The past couple of weeks, I have begun my journey into machine learning with linear and logistic regression. While I have only put my toes in to test the water so far, I have already realized the importance of outliers on the predictive ability of any given regression. One useful metric I discovered to identify pesky outliers is studentized (AKA leveraged) residuals. The studentized residual is calculated by dividing each residual by its standard error. Observations whose studentized residuals are greater than 3 should draw a weary eye, and residuals greater than 6 should definitely be considered a toss-out candidate.
Thankfully, we do not have to calculate this on our own, statsmodels has a function within the standard linear regression package that will find studentized residuals for us! Statsmodel.OLSresults.outlier_test() calculates these studentized residuals for us.

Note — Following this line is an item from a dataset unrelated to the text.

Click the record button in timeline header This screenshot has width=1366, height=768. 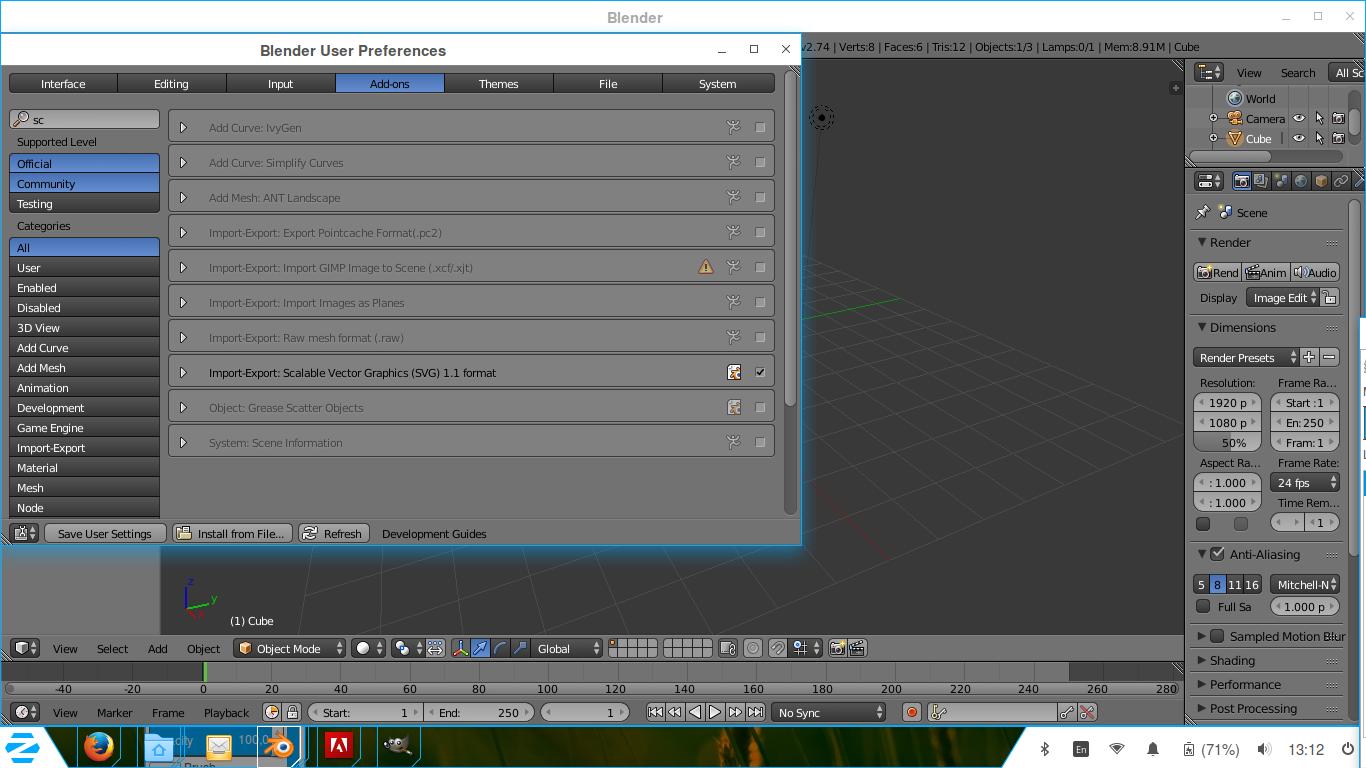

Make outlier identification a breeze with outlier_test()!
# Predictors span the entire set of observations
X_train_sm = sm.add_constant(X, prepend=True)
# Instantiating and fitting statsmodels ordinary least squares
lr_model = sm.OLS(y_log, X_train_sm).fit()# Performing statsmodels outliers test, calculates leveraged (AKA studentized) residuals
outliers = lr_model.outlier_test()
# Gathering 5 largest outliers according to leveraged residuals
outliers['student_resid'].abs().sort_values(ascending=False).head(n=5)

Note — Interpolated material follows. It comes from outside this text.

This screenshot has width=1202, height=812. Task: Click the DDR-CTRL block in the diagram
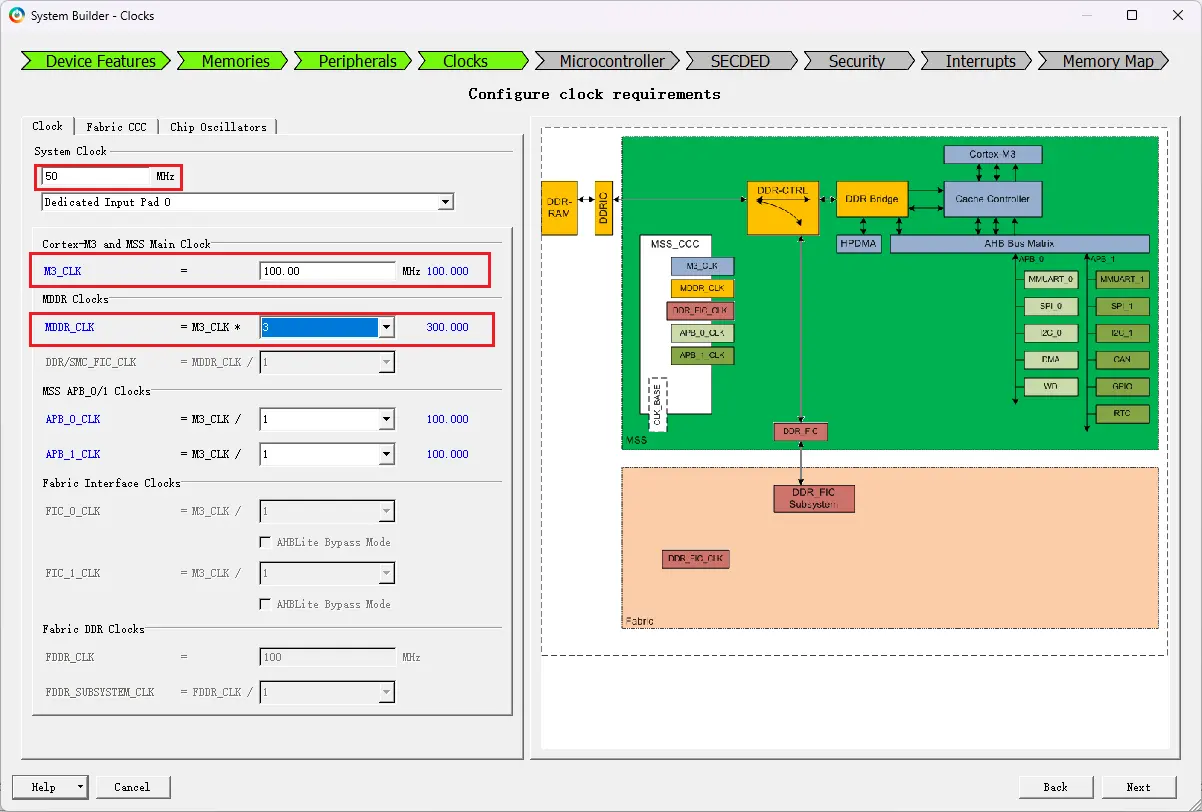coord(783,208)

# Calculating predicted prices for ordinary least squares
sm_pred_prices = np.exp(lr_model.predict(X_train_sm))# Plotting leveraged residuals versus the predicted prices
student_res = outliers['student_resid']
# Most data points concentrated between -6 and 6 studentized residuals
# Outliers are thus greater than 6 or less than -5
plt.axhline(y=-6, color='red')
plt.axhline(y=6, color='red')
plt.scatter(x=sm_pred_prices, y=student_res)
plt.title('Outlier Identification')
plt.ylabel('Studentized Residuals')
plt.xlabel('Predicted Price')
plt.savefig('./figures/outlier_identification.png', format='png')